Thursday, 14 January 2016

logical deduction - First odd number in a "number dictionary"


All numbers between 1 and 1010 are written out and ordered alphabetically into a dictionary (as the only entries).


Spaces and hyphens are removed. 1024 would then be "onethousandtwentyfour".

Also, "and" is not being used as a link (I think that's American English).
Furthermore, the American number scale is used: million, billion, trillion...


Myriad is not used, and numbers with (or like) 1984 are composed with "onethousand",
so "nineteeneightyfour" would not be allowed.
Last but not least: the numbers are written out in, well, (American) English.


What is the first odd number?


Bonus question: What is the first prime number?



Answer



Number words in the given range are assembled from the following components:




  • The set $A$ of single digits: eight, five, four, nine, one, seven, six, three, two.

  • The set $B$ of double-digit blocks: eighteen, eleven, fifteen, fourteen, nineteen, seventeen, sixteen, thirteen, twelve.

  • The set $C$ of tens digits: eighty, fifty, forty, ninety, seventy, sixty, thirty, twenty.

  • hundred

  • The powers of 1000: billion, million, thousand.


Number words are generated by the following non-ambiguous grammar (I use the abbreviated notation $X^?$ to mean $X$ or nothing): $$ \begin{array}{lllll} S \to & & & T \, \texttt{thousand} & T^? \\ S \to & & T \, \texttt{million} & & T^? \\ S \to & & T \, \texttt{million} & T \, \texttt{thousand} & T^? \\ S \to & A \, \texttt{billion} & & & T^? \\ S \to & A \, \texttt{billion} & & T \, \texttt{thousand} & T^? \\ S \to & A \, \texttt{billion} & T \, \texttt{million} & & T^? \\ S \to & A \, \texttt{billion} & T \, \texttt{million} & T \, \texttt{thousand} & T^? \\ T \to & & A \\ T \to & & B \\ T \to & & C \, A^? \\ T \to & A \, \texttt{hundred} & B \\ T \to & A \, \texttt{hundred} & C^? \, A^? \\ \end{array} $$


The constraint that the number is odd implies that the rightmost non-terminal will be $A$ or $B$ (otherwise the number is a multiple of $10$).

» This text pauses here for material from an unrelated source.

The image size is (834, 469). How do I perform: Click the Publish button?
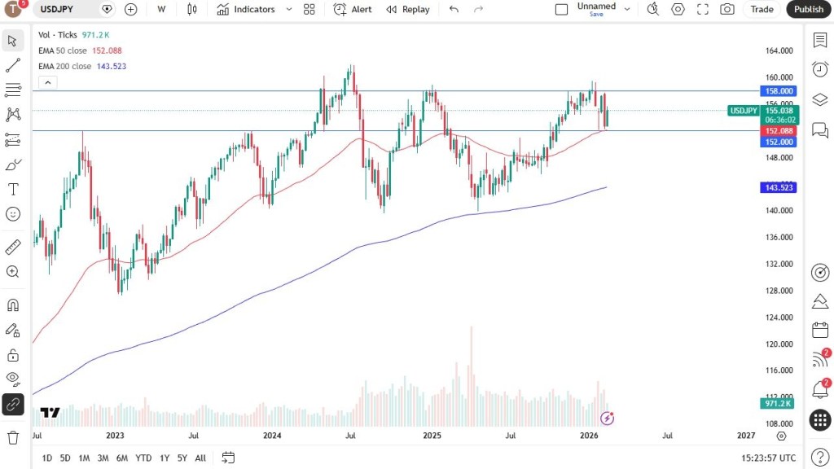[x=808, y=10]
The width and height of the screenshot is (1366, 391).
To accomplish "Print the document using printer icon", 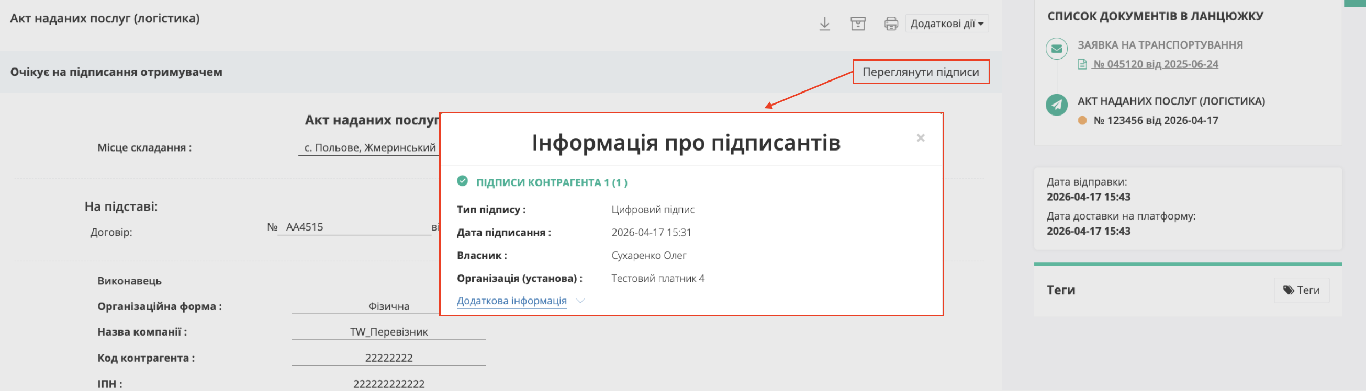I will tap(891, 24).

Every production that has $A$ or $B$ at the rightmost position allows the rightmost non-terminals to be $A$, $B$, or $C \, A$. The first odd $A$ is five, the first odd $B$ is eleven, and the first odd $C \, A$ is eightyfive. The winner is eightyfive: that's the first odd number in the range $[1,99]$, and that's how the first odd number ends.

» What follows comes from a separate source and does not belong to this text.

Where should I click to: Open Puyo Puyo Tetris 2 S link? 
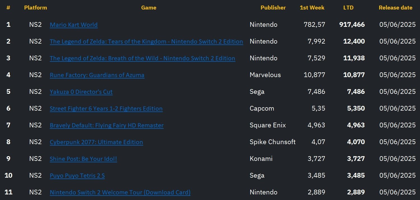point(77,176)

Going left, eighthundred competes with leaving out the $A \, \texttt{hundred}$ part. Since eighthundred comes before eightyfive, the first number ends with eighthundredeightyfive (which is the first odd number in the range $[1,999]$).

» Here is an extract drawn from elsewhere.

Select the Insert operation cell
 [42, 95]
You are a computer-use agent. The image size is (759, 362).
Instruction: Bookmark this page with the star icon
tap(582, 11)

For the other occurrences of $T$ (in front of thousand and million), we don't have the constraint that the number must be odd. There eight followed by a power of 1000 competes with eighteen (which beats eighthundred…); for both thousand and million, eighteen wins. If billion appears, then the first member of $A$ (eight) is in front. Thus the following numbers compete:



                                              eighthundredeightyfive
eighteenthousand eighthundredeightyfive
eighteenmillion eighthundredeightyfive
eighteenmillion eighteenthousand eighthundredeightyfive
eightbillion eighthundredeightyfive
eightbillion eighteenthousand eighthundredeightyfive
eightbillion eighteenmillion eighthundredeightyfive
eightbillion eighteenmillion eighteenthousand eighthundredeightyfive

eightbillion wins against eighteen…. As for the powers of 1000 to include prefixed by eighteen when they all start after een, pick the first one in alphabetical order, then the first one that's numerically smaller, and so on. Or, with only four possibilities, you can check manually.



The winner is:


eightbillion eighteenmillion eighteenthousand eighthundredeightyfive

or 8,018,018,885 for short. This would still be the first word for an odd number if the dictionary included all number words with conventionally-accepted names (in U.S. English, without and).